**PROVIDED MATERIAL**
==================================================
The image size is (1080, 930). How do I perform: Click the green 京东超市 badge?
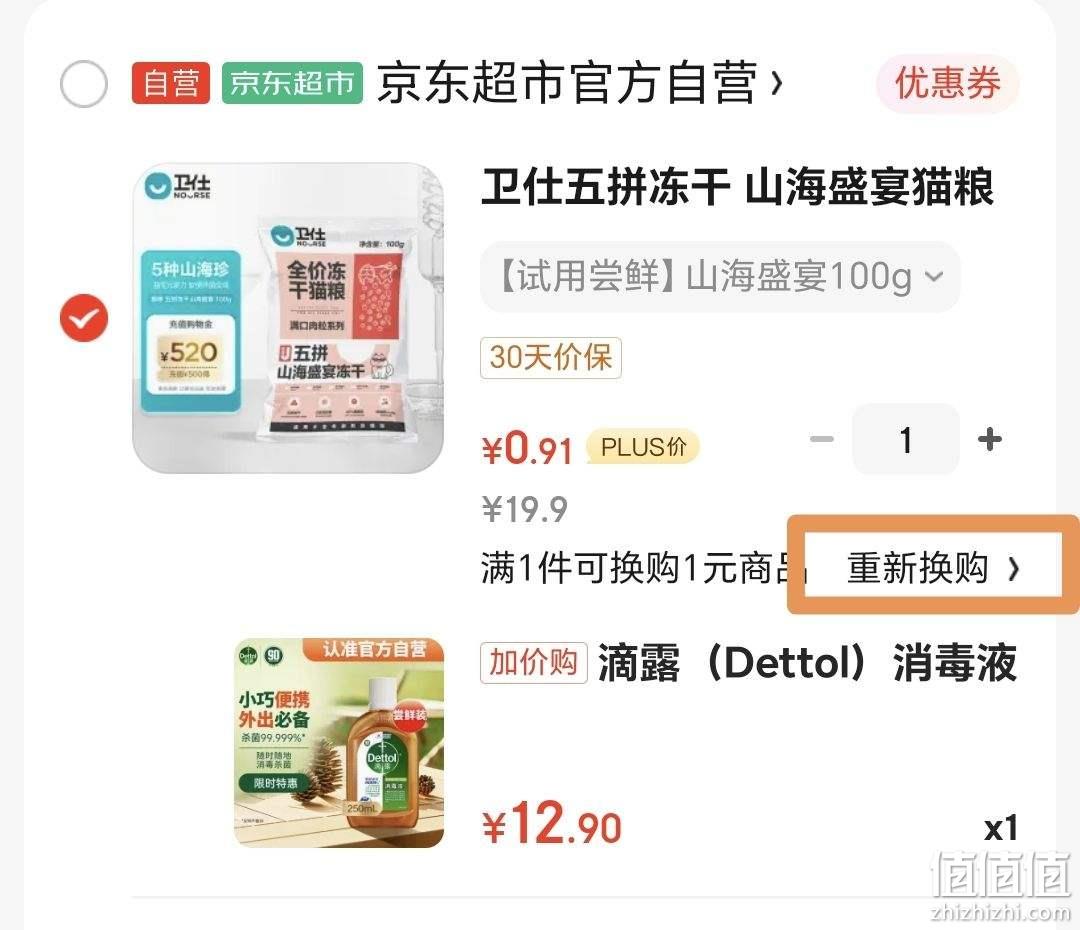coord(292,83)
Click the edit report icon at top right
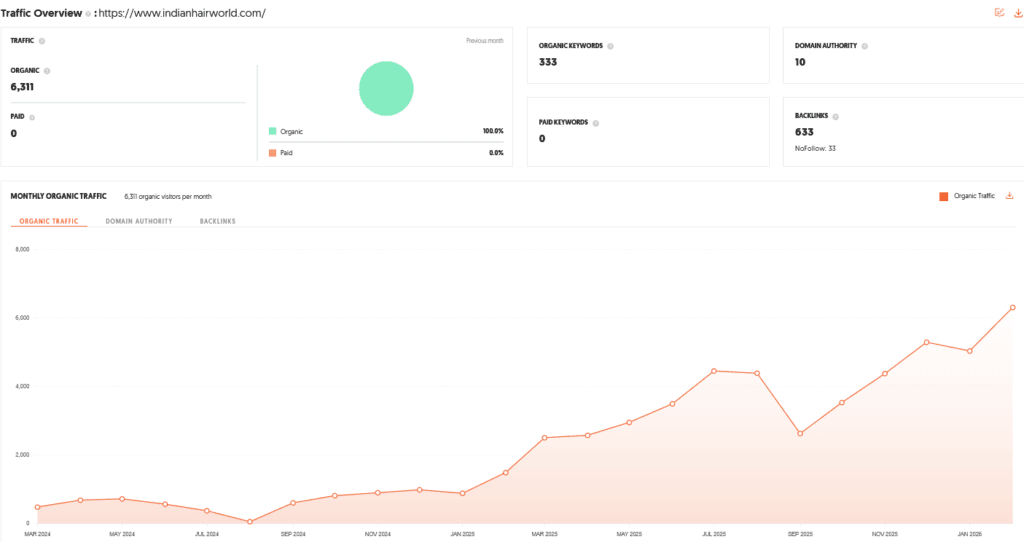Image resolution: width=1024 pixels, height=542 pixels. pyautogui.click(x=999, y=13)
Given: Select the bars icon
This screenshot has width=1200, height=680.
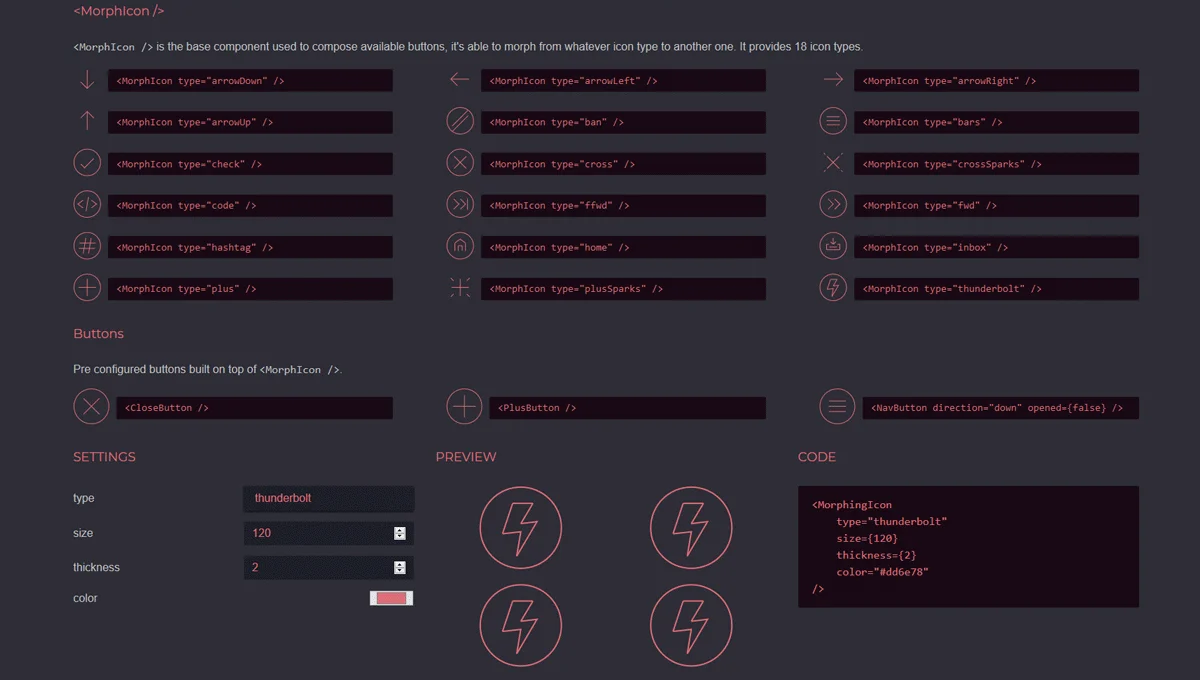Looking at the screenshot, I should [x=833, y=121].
==================================================
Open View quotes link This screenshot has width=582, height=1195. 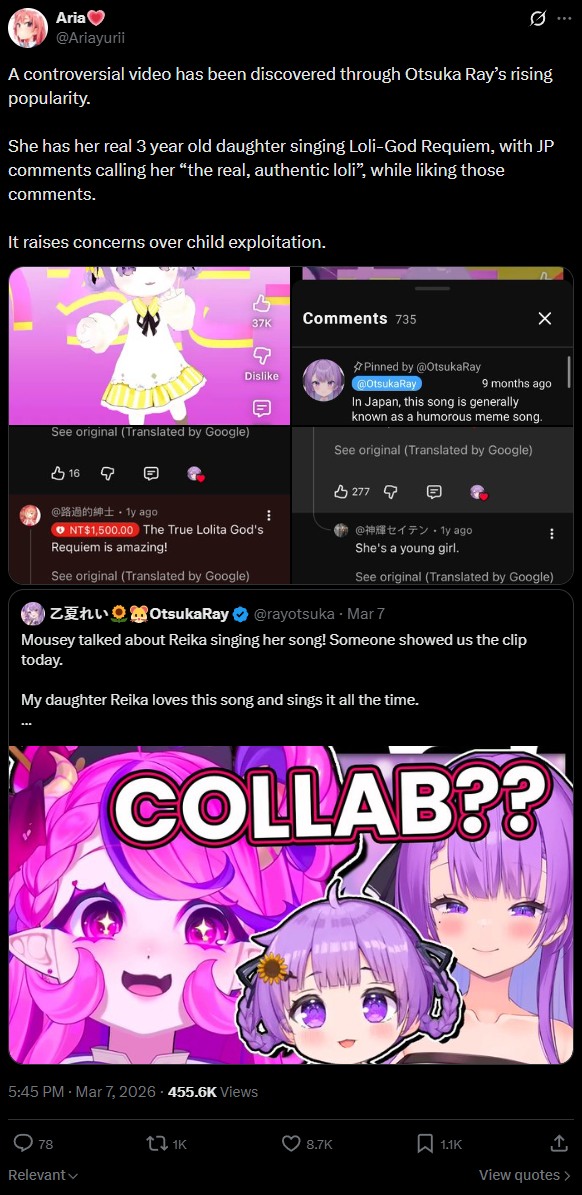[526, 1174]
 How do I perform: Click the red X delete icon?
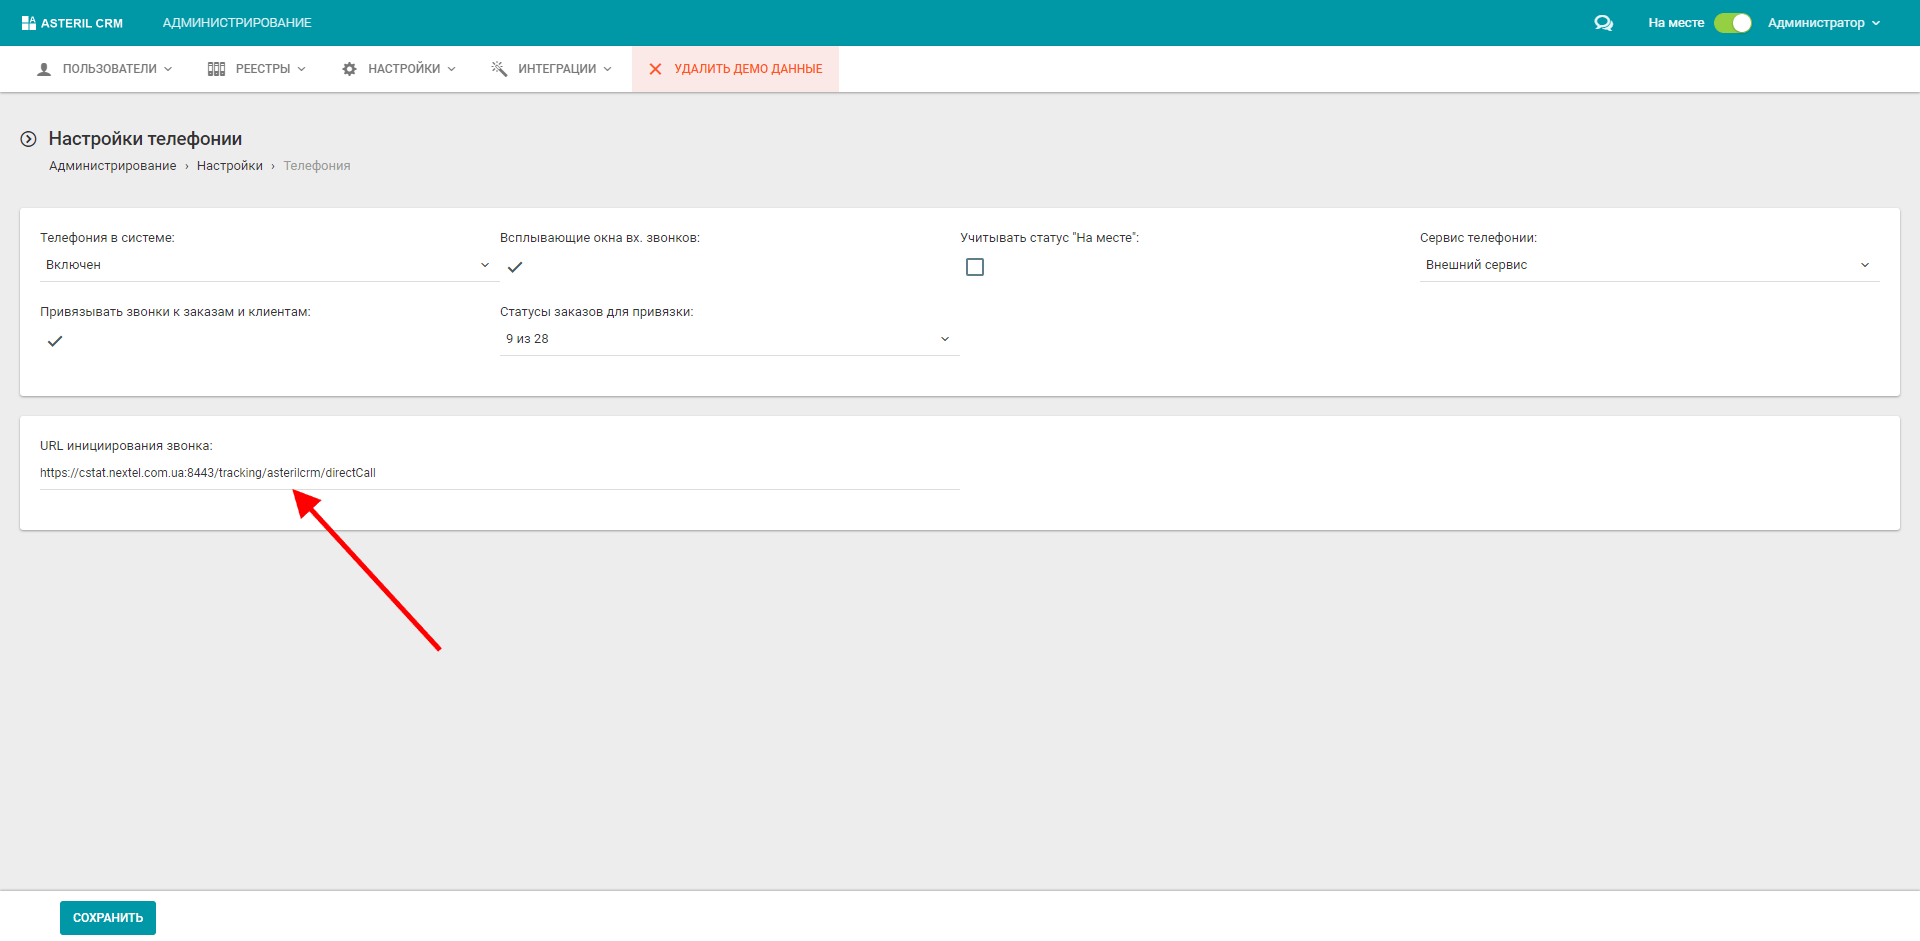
==================================================
**DESCRIPTION OF THE TASK**
In the entries above, find the line containing "The image size" and the line containing "Given: Select the bars icon"; give again exactly those two lines and every line between them, minus the pictures.

**WRITTEN RESPONSE**
The image size is (1080, 930). How do I perform: Click the green 京东超市 badge?
coord(292,83)
Click the edit report icon at top right
Image resolution: width=1024 pixels, height=542 pixels. pyautogui.click(x=999, y=13)
Given: Select the bars icon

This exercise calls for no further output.